Assistant Professor Johns Hopkins University School of Medicine Baltimore, MD
First, I would tell you not to worry. Unless the inverted nipples occur suddenly, which could be a sign of breast cancer, they are in no way a health problem. However, they can become irritated and inflamed, and, as you already found, become a source of distress because of the way they look. Additionally, if your daughter wants to breastfeed, inverted nipples could cause difficulties.
The condition affects about two percent of women, or 18 women out of every 1,000, although some estimates put it much higher, at about 10 percent of women. It can involve one or both nipples. Nipple inversion usually occurs during fetal development because a small nipple base or constricted milk ducts develop, pulling the nipple inward. Sometimes, it can occur after childbirth if the milk ducts scar during breastfeeding.
Doctors grade inverted nipples according to three levels:
Grade I inverted nipples can "pop out" when exposed to cold or during arousal, or be manually popped out.
Grade II nipples can be pulled out, but not as easily as grade I, and the nipple retracts quickly.
Grade III nipples are severely inverted and it is very difficult to pull them out manually.
Treatment for inverted nipples depends on the severity.
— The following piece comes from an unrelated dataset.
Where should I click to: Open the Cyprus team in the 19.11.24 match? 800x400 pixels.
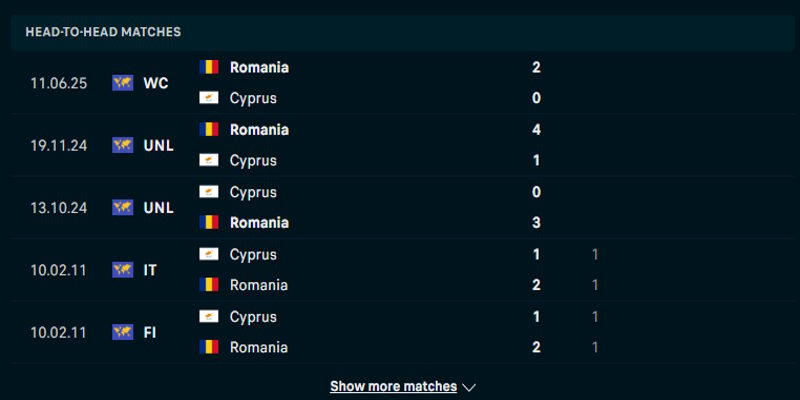click(253, 160)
For instance, grade I nipples may be extracted using a plastic cup called a "nipple eversion device" that pulls the nipples forward. You can find these in breastfeeding sections of baby stores or online.
The majority of inverted nipples, however, are treated surgically. There are a variety of surgical techniques available, and the best one depends on your daughter's situation and the surgeon's skill. Make sure you ask the surgeon if the procedure will harm the milk ducts; it's a risk with this type of surgery, and could impact your daughter's ability to breastfeed in the future.
You should also be aware that, in rare instances, the nipple retraction may reoccur after surgery.